Sunday, March 18, 2018,  3:00 – 5:00 p.m., Ann Arbor District Library – Malletts Creek Branch, 3090 E. Eisenhower Parkway (east of Stone School Road), Ann Arbor, MI 48108

Honey Bee Health: How it Affects Us and What We Can Do

Local beekeeper and educator Jamie Berlin returns to update us on how honey bee health decline affects humans, and what is at stake for impacts on global food production, healthy ecosystems and the economy. Honey bees play a foundational role in our food value chain. Learn why we need to save bees, about the factors that affect bee health and how local actions in Ypsilanti — Michigan’s first Bee City — are contributing to halting the decline in the global bee population.
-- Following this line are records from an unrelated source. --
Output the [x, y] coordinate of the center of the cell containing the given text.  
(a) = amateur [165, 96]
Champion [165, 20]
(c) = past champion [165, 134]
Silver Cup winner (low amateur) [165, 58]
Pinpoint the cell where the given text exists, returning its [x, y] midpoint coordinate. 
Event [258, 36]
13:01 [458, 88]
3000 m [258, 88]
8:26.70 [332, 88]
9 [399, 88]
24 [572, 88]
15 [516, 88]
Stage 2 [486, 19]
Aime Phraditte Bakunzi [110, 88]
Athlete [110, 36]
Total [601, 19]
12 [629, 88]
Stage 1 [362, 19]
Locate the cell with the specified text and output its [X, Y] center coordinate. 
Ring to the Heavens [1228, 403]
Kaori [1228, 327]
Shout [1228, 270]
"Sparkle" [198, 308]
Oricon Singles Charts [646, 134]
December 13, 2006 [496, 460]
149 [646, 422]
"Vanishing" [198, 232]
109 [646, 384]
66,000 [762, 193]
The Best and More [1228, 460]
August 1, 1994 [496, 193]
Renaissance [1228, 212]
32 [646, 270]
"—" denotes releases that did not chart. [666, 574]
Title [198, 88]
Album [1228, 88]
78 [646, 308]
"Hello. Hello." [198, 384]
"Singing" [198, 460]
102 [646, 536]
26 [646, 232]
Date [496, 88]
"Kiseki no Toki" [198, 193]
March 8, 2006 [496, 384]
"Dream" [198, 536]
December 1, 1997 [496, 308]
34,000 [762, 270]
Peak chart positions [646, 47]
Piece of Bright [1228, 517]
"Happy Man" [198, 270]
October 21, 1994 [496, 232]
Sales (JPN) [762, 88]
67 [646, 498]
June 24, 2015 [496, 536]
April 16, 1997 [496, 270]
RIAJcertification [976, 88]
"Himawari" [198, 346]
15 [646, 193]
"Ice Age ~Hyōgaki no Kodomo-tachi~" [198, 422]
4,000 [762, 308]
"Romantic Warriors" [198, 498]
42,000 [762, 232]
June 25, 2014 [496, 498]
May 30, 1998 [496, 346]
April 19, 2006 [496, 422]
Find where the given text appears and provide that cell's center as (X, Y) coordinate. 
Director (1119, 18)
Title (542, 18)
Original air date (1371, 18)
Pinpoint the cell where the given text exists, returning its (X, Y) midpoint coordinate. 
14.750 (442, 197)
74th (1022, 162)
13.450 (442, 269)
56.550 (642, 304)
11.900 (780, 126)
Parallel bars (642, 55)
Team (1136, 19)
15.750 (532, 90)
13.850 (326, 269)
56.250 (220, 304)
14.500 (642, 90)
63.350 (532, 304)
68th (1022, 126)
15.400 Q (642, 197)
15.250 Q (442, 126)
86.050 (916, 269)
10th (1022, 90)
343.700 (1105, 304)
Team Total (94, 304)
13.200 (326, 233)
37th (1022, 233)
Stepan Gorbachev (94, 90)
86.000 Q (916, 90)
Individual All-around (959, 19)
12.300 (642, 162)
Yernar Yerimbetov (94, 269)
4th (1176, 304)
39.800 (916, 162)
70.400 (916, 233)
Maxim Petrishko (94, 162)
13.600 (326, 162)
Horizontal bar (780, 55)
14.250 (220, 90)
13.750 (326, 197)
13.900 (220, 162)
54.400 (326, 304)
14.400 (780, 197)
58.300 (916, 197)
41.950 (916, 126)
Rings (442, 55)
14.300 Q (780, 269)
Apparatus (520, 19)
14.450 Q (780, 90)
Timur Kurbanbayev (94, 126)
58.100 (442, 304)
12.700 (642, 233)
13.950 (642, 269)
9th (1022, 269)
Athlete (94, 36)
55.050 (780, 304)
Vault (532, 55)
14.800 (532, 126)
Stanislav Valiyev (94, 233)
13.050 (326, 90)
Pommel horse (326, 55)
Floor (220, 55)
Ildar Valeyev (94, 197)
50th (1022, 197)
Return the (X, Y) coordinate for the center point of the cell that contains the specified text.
Sunday, April 25, 2018,  3:00 – 5:00 p.m., Ann Arbor District Library – Malletts Creek Branch, 3090 E. Eisenhower Parkway (east of Stone School Road), Ann Arbor, MI 48108
Program to be announced.

Sunday, May 20, 2017, 3:00 – 5:00 p.m., Ann Arbor District Library – Malletts Creek Branch, 3090 E. Eisenhower Parkway (east of Stone School Road), Ann Arbor, MI 48108

Farm Meals Mentioned in Ypsilanti Farm Diaries

The stories and recollections of Washtenaw County farm women held by the Ypsilanti Historical Society provide a record of daily life in the 19th and 20th centuries.  Local author and historian Laura Bien presents research on handwritten diaries that reflect in their own words the everyday work farm women performed:  gardening, harvesting, butchering, processing, preserving and cooking food for their families, supplementing the family income through the sale of eggs and produce, adapting to technological changes, and organizing work at the homestead. Laura Bien’s talk will be the jumping off point for our Summer Picnic theme: an authentic seasonal farm meal from the 1800’s. She will provide a bibliography of sources of historic local recipes we’ll use to prepare this annual shared potluck — always a highlight of the summer!